LONDON (AP) _ Some lawmakers, angered at the massacre of Chinese students by troops in Beijing, demanded Monday that Britain reconsider an agreement to hand over Hong Kong to China in 1997.

If the accord is not reversed, the colony's 3.25 million British subjects should be allowed to settle in Britain, politicians said.

But Foreign Secretary Sir Geoffrey Howe on Monday told a senior Chinese diplomat that Hong Kong's future remained ''inextricably bound ... with mainland China'' and reaffirmed Britain's commitment to the agreement.

''It is now up to the Chinese authorities to set about the task of assuring the people of Hong Kong that they will stick by the declaration,'' Howe said.
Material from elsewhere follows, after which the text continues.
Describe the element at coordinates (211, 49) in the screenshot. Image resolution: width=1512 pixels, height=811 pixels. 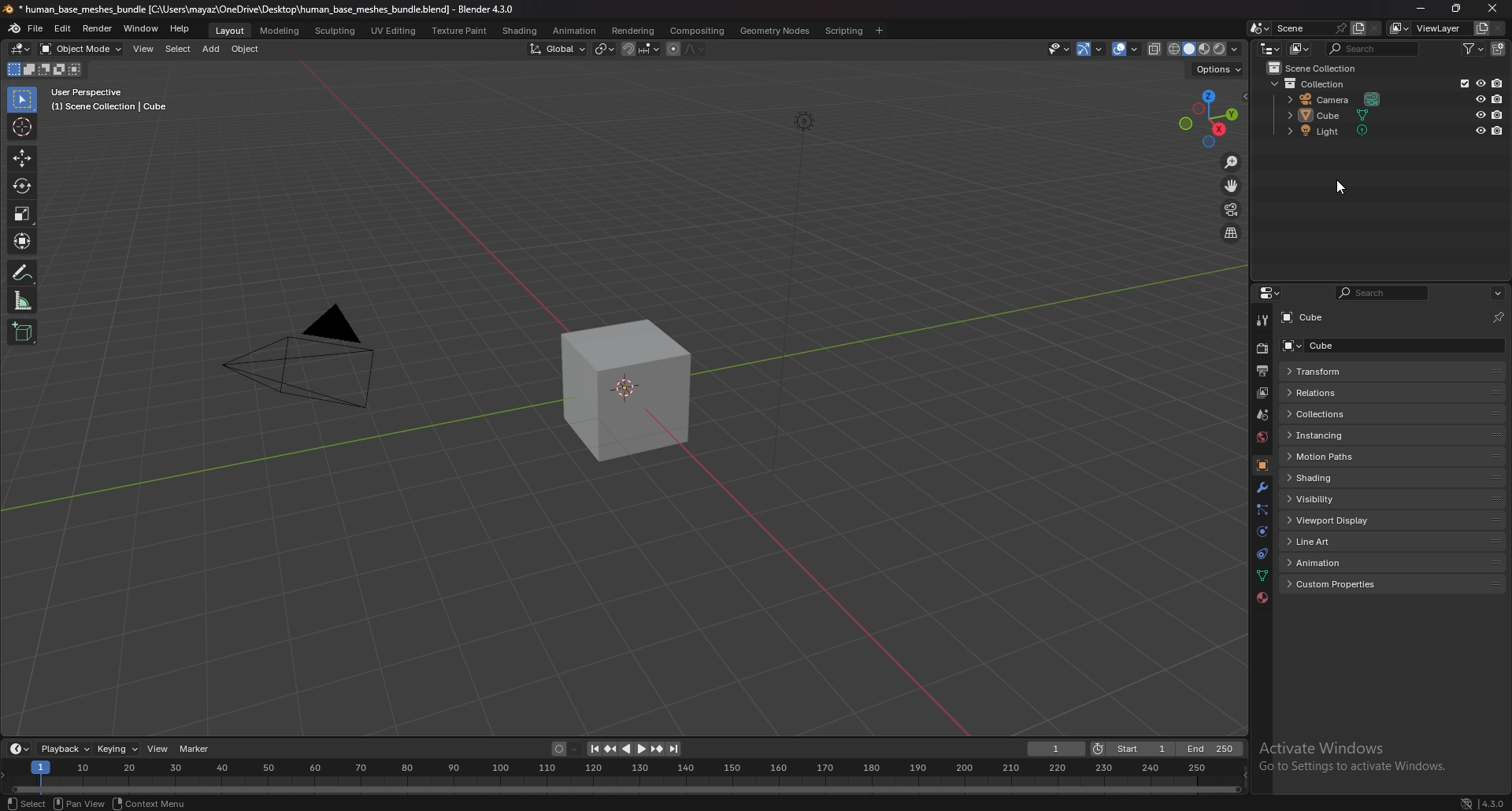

The accord, signed by Prime Minister Margaret Thatcher in 1984, stipulates that Hong Kong will continue under a capitalist system for 50 years after the handover to the communist Chinese.

''We have to find ways of protecting the people of Hong Kong,'' said David Howells, chairman of the influential House of Commons foreign affairs select committee.

''Having got a treaty with a government that can shoot people down like this, we must have a reassurance that the spirit of the treaty stands,'' said Howell, a legislator in the governing Conservative Party. ''It must be an occasion for re-examination.''

Howe said he expressed ''shock and outrage'' in a 25-minute meeting with Chinese Charge d'Affaires Song Mingjiang over the weekend attack on students who were peacefully demonstrating for democratic reform in Tiananmen Square.

Britain canceled all visits by Cabinet ministers and Howe said a scheduled trip to China this autumn by Prince Charles and Princess Diana would be unthinkable unless Chinese authorities repudiate the crackdown.

Howe said, however, allowing the citizens of Hong Kong to immigrate to Britain would ''raise extreme difficulties.''

Of the 5 million population in Hong Kong, a crowded enclave off mainland China, 3.25 million have the right to ''British dependent territory'' passports that specify the holder cannot live in Britain.